A methodology for the early exploration of design rules for multiple-patterning technologies

Abstract

Double/Multiple-patterning (DP/MP) lithography in a multiple litho-etch steps process is a favorable solution for technology scaling to the 20nm node and below. Mask-assignment conflicts represent the biggest challenge for MP and limiting them through design rules is crucial for the adoption of MP technology. In this paper, we offer a methodology for the early evaluation and exploration of layout and MP rules intended for speeding up the rules-development cycle. Using a novel wiring-estimation method, we create layout estimates with fine-grained congestion prediction. MP-conflicts are then predicted using a machine-learning approach.
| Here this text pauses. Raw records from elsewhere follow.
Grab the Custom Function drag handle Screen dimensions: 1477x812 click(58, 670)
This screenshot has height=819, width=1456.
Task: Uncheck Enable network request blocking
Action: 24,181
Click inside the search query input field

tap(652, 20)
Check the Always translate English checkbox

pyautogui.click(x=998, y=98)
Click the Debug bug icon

In this work, we demonstrate the use of the method for double-patterning lithography in litho-etch-litho-etch process; the methodology is more general, however, and can be applied for other multiple-patterning technologies including tripe/multiple-patterning with multiple litho-etch steps, self-aligned double patterning (SADP), and directed self-assembly. Results of testing the methodology on standard-cell layouts show an 81% accuracy in DP-conflicts prediction. The methodology was then used to explore DP and layout rules and investigate their effects on DP-compatibility and layout area. The methodology allows for rules optimization; for example, pushing the minimum tip-to-side same-color spacing rule value from 1.7× to 1.5× the minimum side-to-side spacing design rule (i.e., from 110nm down to 90nm) would more than double the number of DP-compatible cells in the library.